Want pizza delivered by a robot cooler on wheels: Permits electric-powered “personal delivery devices” to use sidewalks. Requires them to yield the right-of-way to humans, which is good manners.

Are out on parole: The penalty for violating community control cannot exceed 90 days in prison for a fifth-degree felony and 180 days for a fourth-degree felony.

Are getting a driver’s license: Driver’s education courses must include the dangers of driving while taking drugs, prescription medication or alcohol.

Plan to commit crime in one of the 10 most populous counties: Requires that non-violent fifth degree felonies with a term of one year or less to be served in a county jail or community alternative sentencing.

Earn between $10,000 and $10,500: You get an income tax cut of about $78. The budget eliminates the bottom two income tax brackets, but those making less than $10,000 already pay no state income tax. Those making over $10,500 pay the same as they do now.

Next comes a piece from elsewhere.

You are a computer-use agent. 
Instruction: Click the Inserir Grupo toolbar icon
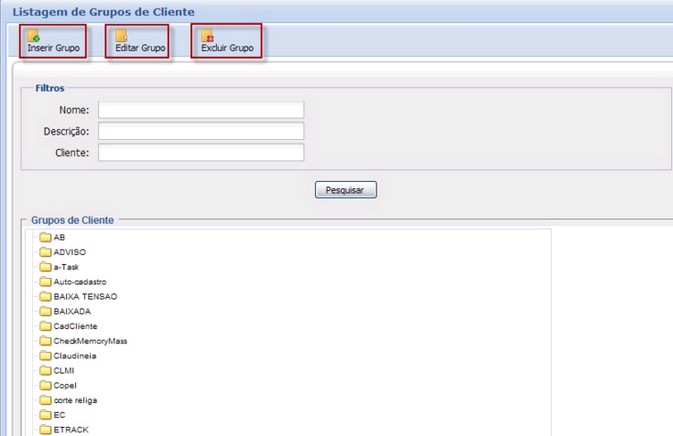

Are saving money for college or to help a disabled child: The maximum income tax deductions to state college and disability funds doubles to $4,000 starting in 2018.

Forgot to pay those taxes: A tax amnesty program will run from Jan. 1 to Feb. 15, including state and school district income taxes, among others.

File taxes in multiple cities: The state now allows businesses to file municipal income taxes with the state, which will charge cities 0.5 percent to process the returns before distributing the money.